Ergun Cagatay

Wir sind von hier

Türkisch-deutsches Leben 1990
Cover: Wir sind von hier
Edition Braus, Berlin 2021
ISBN 9783862282241
Gebunden, 240 Seiten, 29,95 EUR

Klappentext

Herausgegeben von Peter Stepan. Aus dem Türkischen von Menekse Toprak. Mit Essays von Necla Kelek. Ein Vierteljahrhundert lag dieser Bilderschatz in Istanbul vergessen im Koffer: über 3700 Aufnahmen, die der türkische Fotojournalist Ergun Çağatay (1937-2018) im Jahr 1990 in Deutschland zusammengetragen hatte. Es ist bis heute das größte Konvolut von Fotografien, das die Lebenswelten der Einwanderer aus der Türkei einfing.
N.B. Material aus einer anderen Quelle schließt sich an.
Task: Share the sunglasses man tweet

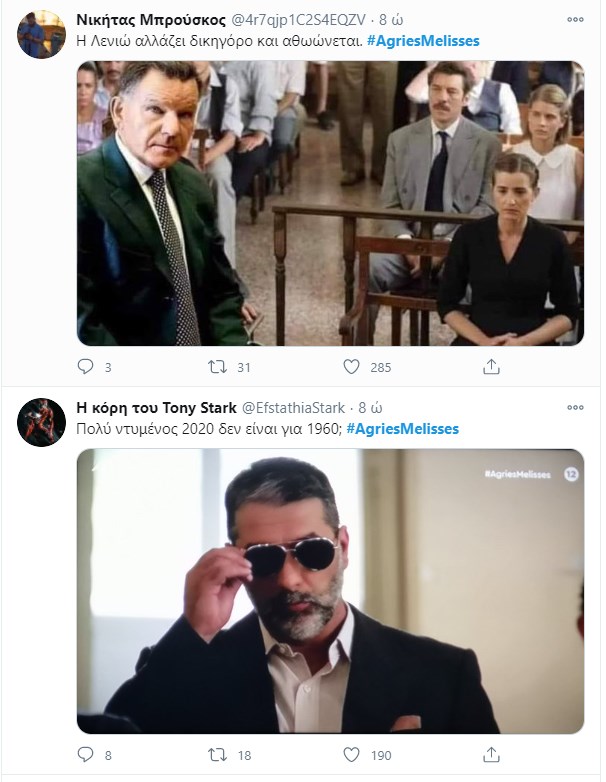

Zwischen Mauerfall und Wiedervereinigung bereiste Çağatay damals im Auftrag der Pariser Bildagentur Gamma wochenlang deutsche Städte: Hamburg - Köln - Werl - Berlin - Duisburg. Er besuchte seine Landsleute in den großen Fabriken, im Bergwerk, in ihren Geschäften, eigenen Betrieben und privat zu Hause, beobachtete sie auf ihren Festen und bei der Ausbildung, folgte ihnen mit der Kamera in die Moscheen und auf politische Demonstrationen. Motivisch und thematisch von großer Vielfalt, spiegeln Çağatays Fotografien den Kosmos türkischen Lebens der ersten und zweiten Generation in einem zunächst fremden und MigrantInnen nicht immer wohlgesonnenen Deutschland. Das Katalogbuch "Wir sind von hier" begleitet die große internationale Wanderausstellung der Fotografien im Ruhr Museum/Zeche Zollverein, Essen (Juni - Oktober 2021), Museum für Hamburgische Geschichte (2021-22), Museum Europäischer Kulturen, Berlin (2022), sowie Stationen in Istanbul, Ankara und Izmir.

Rezensionsnotiz zu Deutschlandfunk Kultur, 09.07.2021

Rezensentin Eva Hepper freut sich über den von Peter Stepan herausgegebenen Ausstellungsbegleitband mit den Fotos von Ergun Cagatay. Die Bilder zeigen laut Hepper das Leben türkischer Migranten der ersten und zweiten Generation in Hamburg, Duisburg, Berlin, Köln und Werl. 30 Jahre nach ihrer Entstehung bestechen die Fotos von Hochzeiten, Fabrikalltag, Cafészenen und Moscheen immer noch, findet Hepper, auch wenn die Aufnahmen wertfrei sind und keine Härten zeigen, keinen Rassismus, keine Armut. Die Einführung des Herausgebers und die Essays von Necla Kelek u.a. verschaffen Hepper den Kontext zu den Bildern.